Los fallos judiciales pueden ser muy poderosos porque registran una situación, confirman y legalizan una verdad frente a la negación institucional. Además, son creadores de momentos políticos que marcan un antes y un después, empoderando a la ciudadanía para organizarse y movilizarse desde esa nueva base legal. A veces, todo el camino recorrido para llegar a la sentencia es lo que realmente transforma la narrativa, logrando ganarse las mentes y los corazones de la sociedad e instalando que el respeto a los derechos humanos es el piso mínimo de igualdad y dignidad.

—Aterrizando en el caso chileno, ¿qué implicancias tiene la sentencia del fallo “Vega González y otros” para la jurisprudencia nacional y el avance de la justicia transicional en el país? 

Este fallo definitivamente marca un hito porque cuestiona algo que en el pasado no se había abordado así en Chile: la idea de que las violaciones graves a los derechos humanos tienen que ser sancionadas proporcionalmente. Si no las sancionamos, no respetamos a las víctimas ni hacemos lo suficiente para evitar que se repitan.

Este caso aporta algo nuevo porque aquí sí se investigó y se procesó, pero la gran discusión radica en el tipo de sanción. La Corte Interamericana fue clara con el Estado chileno: si la sanción es un chiste, es como si no se hubiera hecho nada por las víctimas. Este fallo busca detener el aparato y la cultura de impunidad, no solo por los casos de la dictadura, sino por hechos recientes como los abusos del estallido social de 2019.

—¿Qué significado tuvo para usted participar en una discusión de este tipo en una institución pública como lo es la Universidad de Chile?

Siempre le he tenido mucho cariño y orgullo a la Universidad de Chile; desde mi época de estudiante en la Universidad Nacional de Colombia vi su excelencia. El seminario fue muy valioso porque reunió a todas las partes que formaron parte de esta construcción de años. Fue emocionante ver la conclusión de un litigio que, lamentablemente, tomó casi 20 años de espera para las víctimas.

—¿Cómo logran estos espacios académicos mantener la vigencia de los derechos humanos frente a la sociedad contemporánea? 
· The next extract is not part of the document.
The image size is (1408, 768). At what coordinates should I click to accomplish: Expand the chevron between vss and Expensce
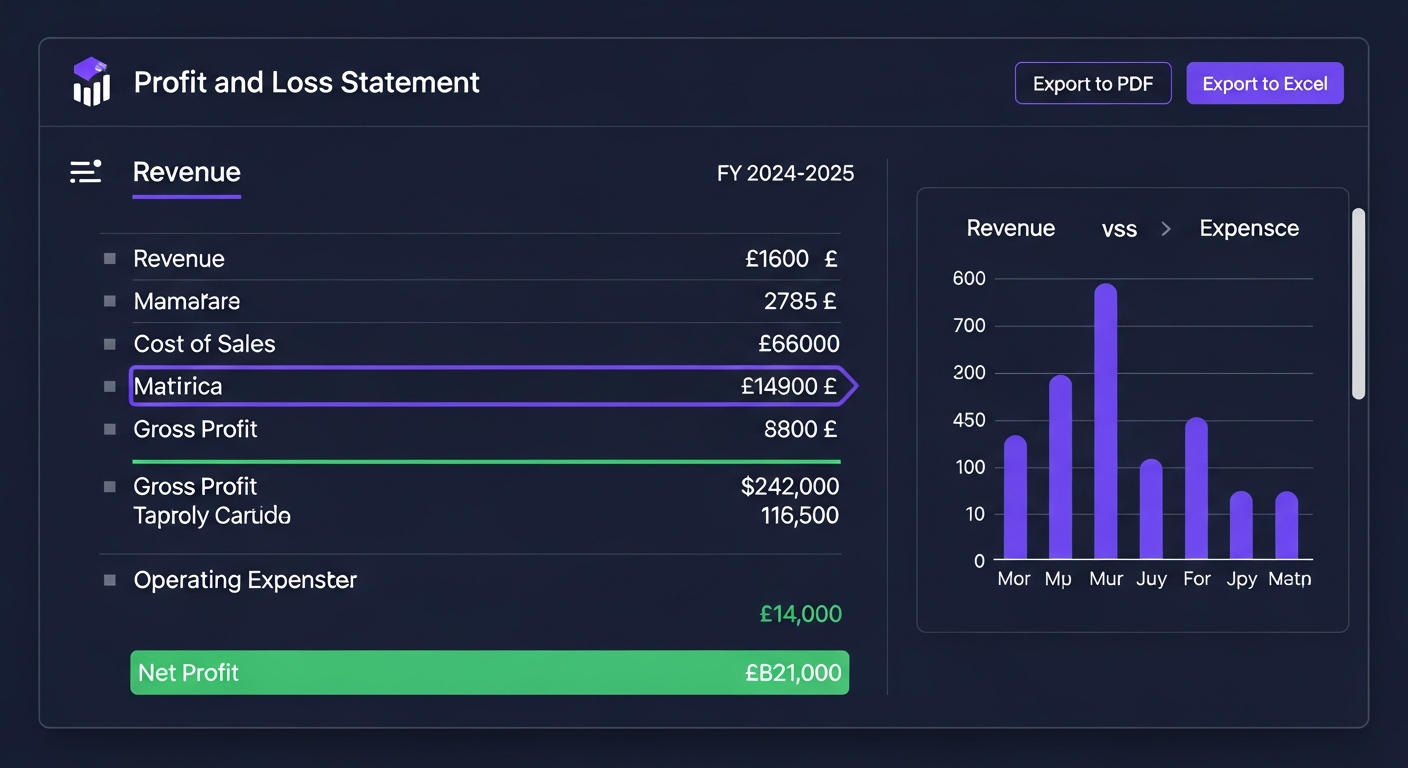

Estos espacios son vitales en un momento de tanta tergiversación pública, donde un video de 30 segundos se viraliza en redes sociales sin explicar la complejidad de casos donde las víctimas llevan décadas esperando justicia. Frente a esa inmediatez que simplifica el debate, la academia ofrece el tiempo y el rigor necesarios para discutir ampliamente con los expertos. La gran conclusión de este encuentro es que las cortes pueden colaborar activamente para resolver los problemas reales de las personas.

—¿Cómo se puede asegurar que la defensa de los derechos humanos sea una tarea de toda la sociedad y no quede restringida solo a un grupo de expertos o abogados?

Es fundamental crear instrumentos para masificar la cultura de derechos, para que las personas se den cuenta de su importancia en la cotidianidad. A veces ocurre un cortocircuito entre los expertos legales y la gente porque no somos capaces de expresar cómo gran parte del día a día —caminar por un espacio seguro, respirar aire puro, ir a trabajar— se basa en un marco de derechos que no nos han regalado, sino que hemos conquistado. Necesitamos explorar narrativas basadas en la solidaridad y la dignidad para evitar que el odio y el miedo sigan avanzando.

—Finalmente, en un contexto con nuevas amenazas en la materia, ¿cuál cree que será la lucha por la dignidad que definirá a las próximas generaciones?

Definitivamente la crisis climática y el rápido desarrollo tecnológico. Siempre le digo a mis estudiantes que la forma en que yo ejercía mis derechos hace 30 años era radicalmente distinta: hoy salimos a la calle con un teléfono en el bolsillo que realiza un seguimiento constante de nuestros movimientos y bajo el ojo de cámaras con reconocimiento facial. 

La “protesta 2.0” ha reconfigurado por completo el espacio público y nuestra cotidianidad. Al final, tanto la crisis ambiental - que avanza rápidamente y ante la cual hacemos esfuerzos mínimos- como el control tecnológico desregulado, constituyen amenazas severas a nuestra capacidad de ejercer derechos fundamentales. Ambas fuerzas amenazan nuestra capacidad de habitar y pensar el espacio público, lo privado y lo comunitario, condicionando nuestra cotidianidad actual y la de las próximas generaciones.